There are many conversion methods, common UltraEdit-32 or notepad ++ can be, take UltraEdit-32 as an example. After opening the file, select "Save as". The following options are available in the "format" column:
In addition, Dreamweaver CS3 has similar options. In "Preferences", if Unicode is selected
(UTF-8) as the default encoding, you can select "include Unicode Signature
(BOM) "option to include the byte sequence mark (BOM) in the document ). Otherwise, Bom is not included:
3. Other knowledge
The so-called Unicode file is actually a UTF-16, but it is exactly the same as the Unicode code, but in terms of concept, Unicode and UTF are two different, Unicode is a memory encoding representation scheme, UTF saves and transfers Unicode. UTF-16 is still at the top
(LE) and high are in the back (be. The official UTF Code also includes utf-32, which can be Le and be.
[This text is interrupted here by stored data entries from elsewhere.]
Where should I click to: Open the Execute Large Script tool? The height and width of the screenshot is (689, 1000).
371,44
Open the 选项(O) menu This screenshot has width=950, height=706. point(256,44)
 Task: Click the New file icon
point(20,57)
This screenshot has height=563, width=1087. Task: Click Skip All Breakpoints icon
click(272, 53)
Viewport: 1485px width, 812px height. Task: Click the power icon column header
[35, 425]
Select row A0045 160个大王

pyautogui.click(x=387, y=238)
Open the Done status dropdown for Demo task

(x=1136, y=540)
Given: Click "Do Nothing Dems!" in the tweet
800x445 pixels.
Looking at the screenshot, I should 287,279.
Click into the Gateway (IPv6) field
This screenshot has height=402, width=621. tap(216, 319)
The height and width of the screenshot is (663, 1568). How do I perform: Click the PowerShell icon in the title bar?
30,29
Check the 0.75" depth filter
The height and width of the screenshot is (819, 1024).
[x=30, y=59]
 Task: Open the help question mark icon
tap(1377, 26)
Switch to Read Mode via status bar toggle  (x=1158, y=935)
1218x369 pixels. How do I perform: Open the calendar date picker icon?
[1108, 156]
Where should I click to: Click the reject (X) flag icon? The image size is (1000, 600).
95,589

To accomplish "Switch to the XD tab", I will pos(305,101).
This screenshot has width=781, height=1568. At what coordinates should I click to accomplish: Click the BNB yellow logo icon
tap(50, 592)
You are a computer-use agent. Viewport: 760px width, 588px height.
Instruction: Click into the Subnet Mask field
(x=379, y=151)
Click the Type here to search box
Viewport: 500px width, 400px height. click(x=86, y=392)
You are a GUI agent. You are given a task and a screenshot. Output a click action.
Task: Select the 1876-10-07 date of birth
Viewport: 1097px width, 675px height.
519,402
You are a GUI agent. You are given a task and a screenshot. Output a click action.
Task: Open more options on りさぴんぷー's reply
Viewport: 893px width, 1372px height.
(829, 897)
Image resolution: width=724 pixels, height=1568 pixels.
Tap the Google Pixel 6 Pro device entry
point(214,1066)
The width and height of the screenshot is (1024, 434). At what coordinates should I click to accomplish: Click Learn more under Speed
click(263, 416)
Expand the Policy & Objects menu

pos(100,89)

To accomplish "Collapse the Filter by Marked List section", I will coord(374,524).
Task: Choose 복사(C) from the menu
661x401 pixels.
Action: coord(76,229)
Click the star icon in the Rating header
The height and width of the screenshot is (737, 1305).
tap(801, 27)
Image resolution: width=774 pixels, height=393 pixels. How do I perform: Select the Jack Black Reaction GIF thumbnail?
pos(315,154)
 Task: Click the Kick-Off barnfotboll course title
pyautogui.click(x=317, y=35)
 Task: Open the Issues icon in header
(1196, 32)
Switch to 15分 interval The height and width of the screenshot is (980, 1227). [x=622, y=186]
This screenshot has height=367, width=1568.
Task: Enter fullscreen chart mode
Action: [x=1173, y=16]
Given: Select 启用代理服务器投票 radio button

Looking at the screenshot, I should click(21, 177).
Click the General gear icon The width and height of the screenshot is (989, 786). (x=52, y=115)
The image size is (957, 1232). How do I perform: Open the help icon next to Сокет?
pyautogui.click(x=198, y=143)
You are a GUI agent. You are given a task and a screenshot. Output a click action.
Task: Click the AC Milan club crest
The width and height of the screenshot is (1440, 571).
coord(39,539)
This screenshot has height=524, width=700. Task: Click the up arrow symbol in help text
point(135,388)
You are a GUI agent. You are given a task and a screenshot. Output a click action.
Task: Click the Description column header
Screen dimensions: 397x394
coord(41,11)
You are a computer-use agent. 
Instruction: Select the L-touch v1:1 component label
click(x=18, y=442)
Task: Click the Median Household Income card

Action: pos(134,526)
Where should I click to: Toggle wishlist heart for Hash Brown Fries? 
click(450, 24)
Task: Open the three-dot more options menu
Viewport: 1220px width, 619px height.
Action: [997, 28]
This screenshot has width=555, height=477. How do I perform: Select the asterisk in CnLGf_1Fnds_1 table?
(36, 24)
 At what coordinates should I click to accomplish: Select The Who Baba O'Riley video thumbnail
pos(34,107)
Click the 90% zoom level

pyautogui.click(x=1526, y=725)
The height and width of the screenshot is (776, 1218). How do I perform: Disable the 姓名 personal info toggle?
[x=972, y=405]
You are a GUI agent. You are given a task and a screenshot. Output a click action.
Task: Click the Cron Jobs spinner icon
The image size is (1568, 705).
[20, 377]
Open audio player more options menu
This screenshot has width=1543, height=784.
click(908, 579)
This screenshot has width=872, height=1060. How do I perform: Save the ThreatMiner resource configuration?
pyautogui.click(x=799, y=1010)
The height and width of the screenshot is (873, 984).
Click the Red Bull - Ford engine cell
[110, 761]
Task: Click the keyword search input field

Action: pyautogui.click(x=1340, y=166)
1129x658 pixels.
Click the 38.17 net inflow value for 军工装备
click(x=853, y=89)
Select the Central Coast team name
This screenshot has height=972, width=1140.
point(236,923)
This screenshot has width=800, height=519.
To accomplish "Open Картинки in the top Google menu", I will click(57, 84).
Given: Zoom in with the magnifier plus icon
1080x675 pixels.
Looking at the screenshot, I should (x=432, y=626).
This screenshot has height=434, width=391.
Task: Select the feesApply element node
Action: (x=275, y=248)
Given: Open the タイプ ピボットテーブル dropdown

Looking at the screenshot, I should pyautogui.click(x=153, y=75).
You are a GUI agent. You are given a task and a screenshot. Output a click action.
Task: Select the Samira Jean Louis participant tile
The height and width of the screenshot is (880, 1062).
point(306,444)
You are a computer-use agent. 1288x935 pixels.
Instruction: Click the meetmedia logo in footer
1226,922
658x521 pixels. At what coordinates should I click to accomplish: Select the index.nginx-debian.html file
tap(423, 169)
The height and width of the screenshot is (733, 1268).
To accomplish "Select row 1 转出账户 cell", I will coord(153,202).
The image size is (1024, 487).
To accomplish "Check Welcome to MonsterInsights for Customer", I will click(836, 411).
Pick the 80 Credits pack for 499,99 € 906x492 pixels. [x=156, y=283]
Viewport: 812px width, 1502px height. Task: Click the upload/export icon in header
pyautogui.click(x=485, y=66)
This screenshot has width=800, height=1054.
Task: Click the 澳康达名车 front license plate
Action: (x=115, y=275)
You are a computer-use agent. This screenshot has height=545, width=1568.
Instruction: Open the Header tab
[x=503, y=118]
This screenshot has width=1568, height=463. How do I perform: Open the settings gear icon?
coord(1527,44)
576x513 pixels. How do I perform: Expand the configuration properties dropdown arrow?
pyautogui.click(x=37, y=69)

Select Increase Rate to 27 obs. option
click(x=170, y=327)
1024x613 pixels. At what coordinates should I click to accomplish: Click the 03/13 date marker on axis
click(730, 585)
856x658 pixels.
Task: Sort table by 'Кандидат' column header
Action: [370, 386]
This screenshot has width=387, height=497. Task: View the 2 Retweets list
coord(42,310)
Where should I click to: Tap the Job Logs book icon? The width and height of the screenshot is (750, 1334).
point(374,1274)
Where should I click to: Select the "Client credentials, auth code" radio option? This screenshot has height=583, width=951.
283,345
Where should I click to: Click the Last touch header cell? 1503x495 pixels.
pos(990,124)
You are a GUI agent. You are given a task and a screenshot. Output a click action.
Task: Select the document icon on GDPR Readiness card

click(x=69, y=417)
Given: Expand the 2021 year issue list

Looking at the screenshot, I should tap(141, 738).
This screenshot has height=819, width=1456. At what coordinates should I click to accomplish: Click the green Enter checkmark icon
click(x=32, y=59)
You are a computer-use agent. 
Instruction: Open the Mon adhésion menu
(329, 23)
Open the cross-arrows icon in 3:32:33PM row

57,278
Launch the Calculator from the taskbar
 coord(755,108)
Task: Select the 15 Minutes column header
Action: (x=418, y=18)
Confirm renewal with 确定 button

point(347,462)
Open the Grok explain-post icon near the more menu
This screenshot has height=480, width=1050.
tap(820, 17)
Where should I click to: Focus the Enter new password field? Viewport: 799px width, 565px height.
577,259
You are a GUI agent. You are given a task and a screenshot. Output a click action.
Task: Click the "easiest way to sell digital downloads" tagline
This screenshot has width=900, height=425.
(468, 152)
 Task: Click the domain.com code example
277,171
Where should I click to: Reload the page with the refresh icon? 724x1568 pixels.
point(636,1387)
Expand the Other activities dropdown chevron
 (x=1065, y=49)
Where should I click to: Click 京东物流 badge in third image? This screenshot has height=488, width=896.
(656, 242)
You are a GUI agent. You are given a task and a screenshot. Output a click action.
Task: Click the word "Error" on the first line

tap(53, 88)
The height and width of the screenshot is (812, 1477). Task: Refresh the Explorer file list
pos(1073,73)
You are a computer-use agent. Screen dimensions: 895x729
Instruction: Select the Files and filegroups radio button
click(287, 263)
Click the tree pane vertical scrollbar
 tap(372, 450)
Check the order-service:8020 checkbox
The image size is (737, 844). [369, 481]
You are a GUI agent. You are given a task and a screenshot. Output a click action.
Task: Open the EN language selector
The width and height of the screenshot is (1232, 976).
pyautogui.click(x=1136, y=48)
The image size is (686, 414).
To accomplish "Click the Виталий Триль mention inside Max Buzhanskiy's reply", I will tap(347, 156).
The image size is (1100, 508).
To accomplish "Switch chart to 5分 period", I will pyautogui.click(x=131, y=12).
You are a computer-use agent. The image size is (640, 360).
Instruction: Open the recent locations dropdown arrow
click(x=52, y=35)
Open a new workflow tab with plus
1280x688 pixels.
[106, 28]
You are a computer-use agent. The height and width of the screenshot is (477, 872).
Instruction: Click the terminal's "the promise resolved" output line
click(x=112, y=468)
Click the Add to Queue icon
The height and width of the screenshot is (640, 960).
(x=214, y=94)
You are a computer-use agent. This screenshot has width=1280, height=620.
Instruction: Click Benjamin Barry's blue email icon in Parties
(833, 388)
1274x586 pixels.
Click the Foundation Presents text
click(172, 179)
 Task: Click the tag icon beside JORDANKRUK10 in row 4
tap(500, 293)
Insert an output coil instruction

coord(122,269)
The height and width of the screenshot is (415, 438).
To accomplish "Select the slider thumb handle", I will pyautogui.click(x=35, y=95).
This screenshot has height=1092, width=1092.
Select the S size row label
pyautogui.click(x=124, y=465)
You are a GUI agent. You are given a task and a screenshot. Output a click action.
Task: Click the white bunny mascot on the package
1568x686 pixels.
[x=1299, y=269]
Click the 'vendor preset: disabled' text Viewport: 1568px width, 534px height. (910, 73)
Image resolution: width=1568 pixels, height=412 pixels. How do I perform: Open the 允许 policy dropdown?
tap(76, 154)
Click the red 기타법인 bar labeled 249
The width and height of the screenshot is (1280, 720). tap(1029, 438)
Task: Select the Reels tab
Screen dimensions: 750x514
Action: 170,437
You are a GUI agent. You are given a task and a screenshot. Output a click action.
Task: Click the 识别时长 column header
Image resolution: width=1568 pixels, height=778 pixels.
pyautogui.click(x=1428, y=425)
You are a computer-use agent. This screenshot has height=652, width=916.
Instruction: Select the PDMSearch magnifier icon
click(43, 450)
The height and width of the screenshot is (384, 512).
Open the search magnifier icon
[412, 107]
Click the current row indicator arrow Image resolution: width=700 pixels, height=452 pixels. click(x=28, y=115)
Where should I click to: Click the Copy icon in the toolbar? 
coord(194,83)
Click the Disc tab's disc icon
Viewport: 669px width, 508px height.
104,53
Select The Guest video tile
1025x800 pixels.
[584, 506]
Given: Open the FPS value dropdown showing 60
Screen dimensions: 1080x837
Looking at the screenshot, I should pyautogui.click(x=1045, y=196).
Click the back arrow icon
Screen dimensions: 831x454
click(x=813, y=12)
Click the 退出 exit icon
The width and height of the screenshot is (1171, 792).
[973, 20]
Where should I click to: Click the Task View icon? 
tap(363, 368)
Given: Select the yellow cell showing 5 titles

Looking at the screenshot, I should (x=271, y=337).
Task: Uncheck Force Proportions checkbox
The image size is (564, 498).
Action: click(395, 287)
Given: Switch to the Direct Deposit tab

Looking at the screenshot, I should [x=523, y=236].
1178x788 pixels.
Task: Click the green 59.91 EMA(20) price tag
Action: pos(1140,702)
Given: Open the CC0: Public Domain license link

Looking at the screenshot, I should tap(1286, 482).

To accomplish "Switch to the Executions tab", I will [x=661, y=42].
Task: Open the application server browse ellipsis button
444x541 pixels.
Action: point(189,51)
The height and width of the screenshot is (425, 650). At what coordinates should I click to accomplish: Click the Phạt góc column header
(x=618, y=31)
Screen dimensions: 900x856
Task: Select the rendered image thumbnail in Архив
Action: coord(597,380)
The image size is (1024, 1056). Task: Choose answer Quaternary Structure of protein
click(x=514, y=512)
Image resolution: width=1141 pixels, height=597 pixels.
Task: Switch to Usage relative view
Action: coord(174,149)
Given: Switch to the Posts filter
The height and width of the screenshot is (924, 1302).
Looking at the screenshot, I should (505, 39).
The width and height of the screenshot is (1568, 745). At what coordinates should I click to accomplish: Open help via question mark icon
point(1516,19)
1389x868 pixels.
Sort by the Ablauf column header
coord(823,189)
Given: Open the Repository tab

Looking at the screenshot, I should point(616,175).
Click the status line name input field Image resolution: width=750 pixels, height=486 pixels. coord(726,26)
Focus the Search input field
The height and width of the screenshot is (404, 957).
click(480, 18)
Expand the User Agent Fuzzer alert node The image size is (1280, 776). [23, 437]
Non-Unicode official UTF Encoding also has utf-7, mainly used for mail Transmission. The single-byte part of UTF-8 is compatible with the iso-8859-1, which is primarily forced out of some old systems and library functions that cannot properly handle the UTF-16, and for English characters, it also saves storage space (at the cost of non-English characters wasting space ). In the iso-8859-1, both utf8 and iso-8859-1 are represented in one byte, and when it represents other characters, UTF-8 uses two or three bytes.
Here is a more detailed description of BOM:
There is a Zero Width no-break in the UCS encoding.
Space, which is encoded as feff. Fffe does not exist in the UCs, so it should not appear in actual transmission. We recommend that you transmit the character "zero" before transmitting the byte stream in the UCS specification.
Width no-break
Space ". In this way, if the receiver receives feff, it indicates that the byte stream is big-Endian; if it receives fffe, it indicates that the byte stream is little-Endian. Therefore, the character "zero"
Width no-break space "is also called Bom.
The UTF-8 does not need BOM to indicate the byte order, but BOM can be used to indicate the encoding method. Character "Zero Width
The UTF-8 code for no-break space "is ef bb bf. Therefore, if the recipient receives
The byte stream starting with BF knows this is UTF-8 encoding.
Windows uses BOM to mark the encoding of text files.
PHP does not support BOM either.
PHP did not consider the BOM issue during design, that is, he would not ignore the three characters at the beginning of the BOM in a UTF-8-encoded file. Because it must be in the <? Or <? The code after PHP will be executed as PHP code, so these three characters will be output directly. If the plug-in file has this problem, it will display a white screen after activating or not activating the plug-in on the background page. If it is a template file, these three characters are output directly, resulting in a small empty line at the top of the page. English plug-ins and templates in foreign countries are generally encoded using ASCII codes without Bom. Only domestic plug-ins and templates may cause problems without the author's knowledge. Also, when you modify the template, because the output page uses UTF-8 encoding, then modify the template if there are added Chinese characters, you must convert the file into UTF-8 encoding to display normally, in this case, if the BOM is automatically added to the editor, the three characters will be output on the page. The display effect depends on the browser, which is generally a blank line or garbled code.

Contact Us

The content source of this page is from Internet, which doesn't represent Alibaba Cloud's opinion; products and services mentioned on that page don't have any relationship with Alibaba Cloud. If the content of the page makes you feel confusing, please write us an email, we will handle the problem within 5 days after receiving your email.

If you find any instances of plagiarism from the community, please send an email to: info-contact@alibabacloud.com and provide relevant evidence. A staff member will contact you within 5 working days.

A Free Trial That Lets You Build Big!

Start building with 50+ products and up to 12 months usage for Elastic Compute Service

  • Sales Support

    1 on 1 presale consultation

  • After-Sales Support

    24/7 Technical Support 6 Free Tickets per Quarter Faster Response

  • Alibaba Cloud offers highly flexible support services tailored to meet your exact needs.